Mais quel est l’apport réel de ces jouets ? Difficile à déterminer, car peu de recherches ont véritablement approfondi la question. 


« De manière générale et selon la théorie constructiviste, être activement impliqué dans un apprentissage en faciliterait l’assimilation », explique Célia Hodent, docteure en psychologie de l’université Paris Descartes, à Boulogne-Billancourt. « Les jouets dits éducatifs ne vont probablement pas rendre les enfants plus intelligents. Mais ils peuvent accélérer l’acquisition d’une notion », complète Sylvie Bannelier, directrice du déve­loppement des produits Vtech pour l’Europe.

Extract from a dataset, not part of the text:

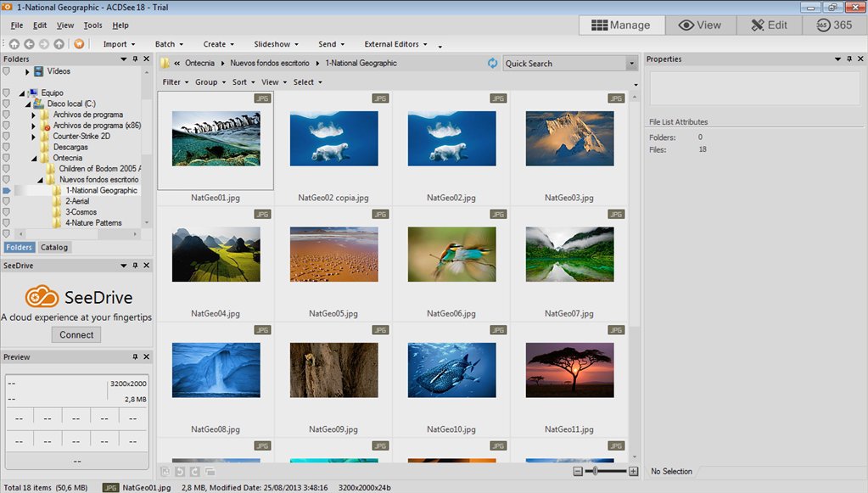
Task: Toggle Easy-Select marker beside Descargas folder
Action: pos(6,147)
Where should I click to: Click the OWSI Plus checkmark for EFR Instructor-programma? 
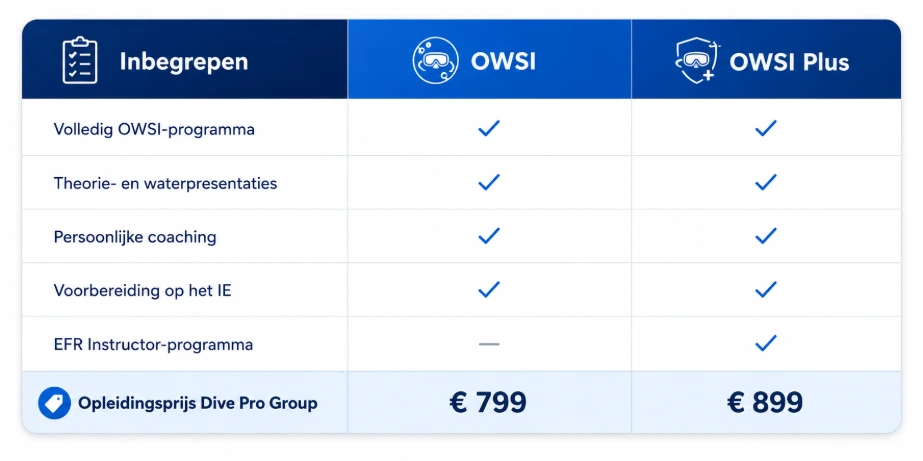pos(765,343)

Une sur-stimulation orchestrée


Kathy Hirsh-Pasek, psychologue du développement américaine, encou­rage plutôt la manipulation de jouets moins structurés , comme une balle ou une boîte en carton, que les enfants sont libres d’investir comme ils le souhaitent. D’après elle, ce n’est pas au jouet de commander l’enfant, mais l’inverse. 


Par ailleurs, s’ils ne sont pas toujours efficaces, les jouets dits éducatifs ne sont pas sans risques. À l’occasion de la dixième Semaine du son en janvier 2013, des spécialistes ont dénoncé les méfaits de ces jouets électroniques sur la santé auditive des bébés. Pour Christian Hugonnet, ingénieur acousticien et professeur à l’École Nationale Supérieure Louis-Lumière, ces jouets « jouent faux » et émettent des sons compressés, forts et non nuancés, à l’inverse des sons musicaux réels, ce qui offre au tout-petit un spectre pauvre.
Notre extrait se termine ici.